Segment Start: Supplied records

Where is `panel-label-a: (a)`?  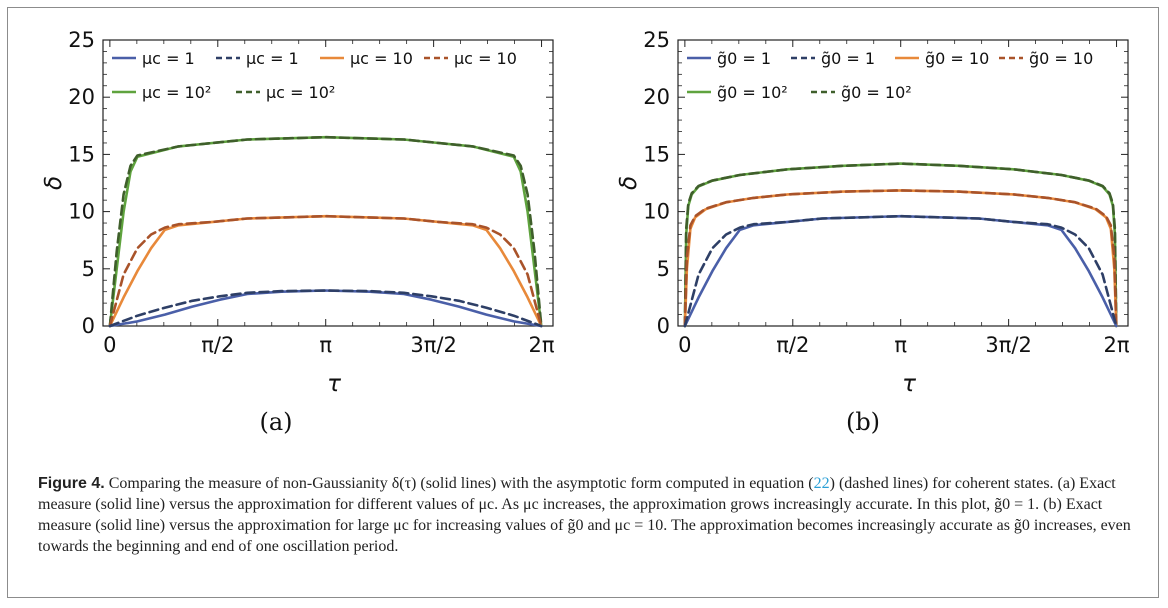
panel-label-a: (a) is located at coordinates (276, 422).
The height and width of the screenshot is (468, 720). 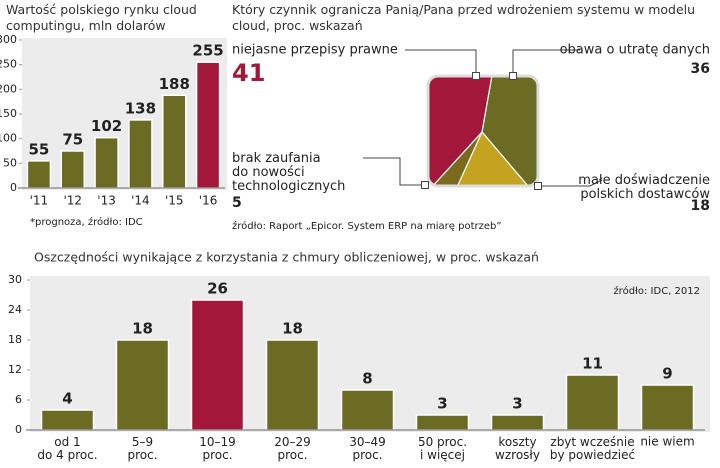 I want to click on value-label: 41, so click(x=248, y=73).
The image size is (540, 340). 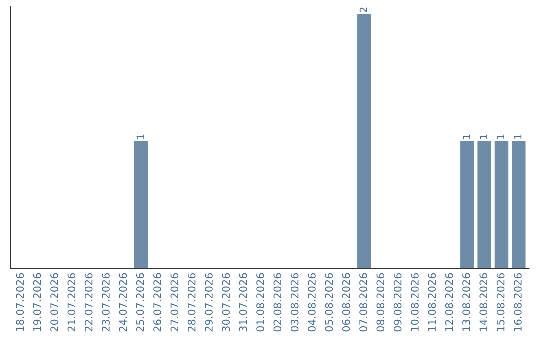 I want to click on x-tick-label: 13.08.2026, so click(x=466, y=302).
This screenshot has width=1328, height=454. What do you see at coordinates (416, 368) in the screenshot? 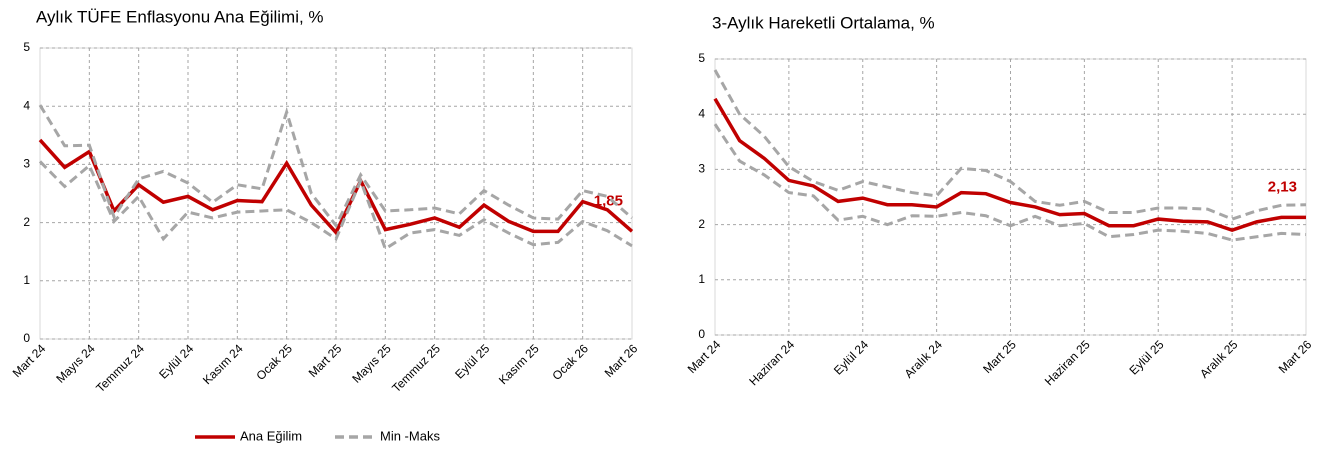
I see `x-tick-label: Temmuz 25` at bounding box center [416, 368].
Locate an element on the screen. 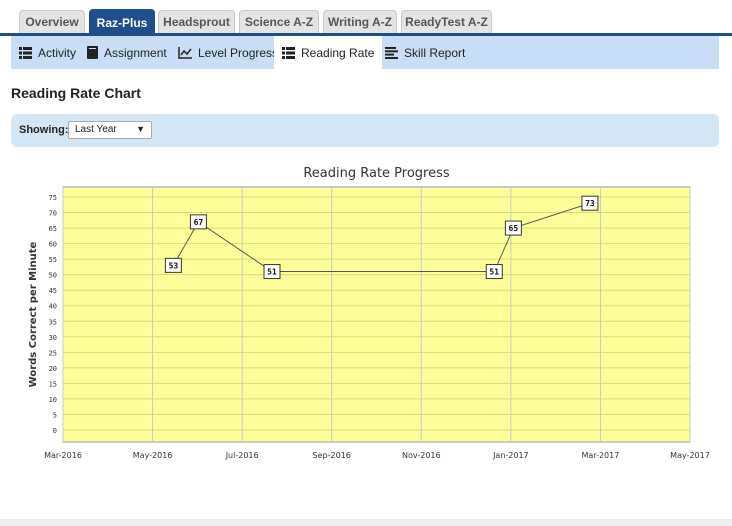 The height and width of the screenshot is (526, 732). y-tick-label: 45 is located at coordinates (53, 291).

Segment End: Supplied records

Copy out the entries from the line with "This screenshot has" to the line with "center [416, 368].", keeping every character as it stands. Leave the pictures out of your answer.

This screenshot has width=1328, height=454. What do you see at coordinates (416, 368) in the screenshot? 
I see `x-tick-label: Temmuz 25` at bounding box center [416, 368].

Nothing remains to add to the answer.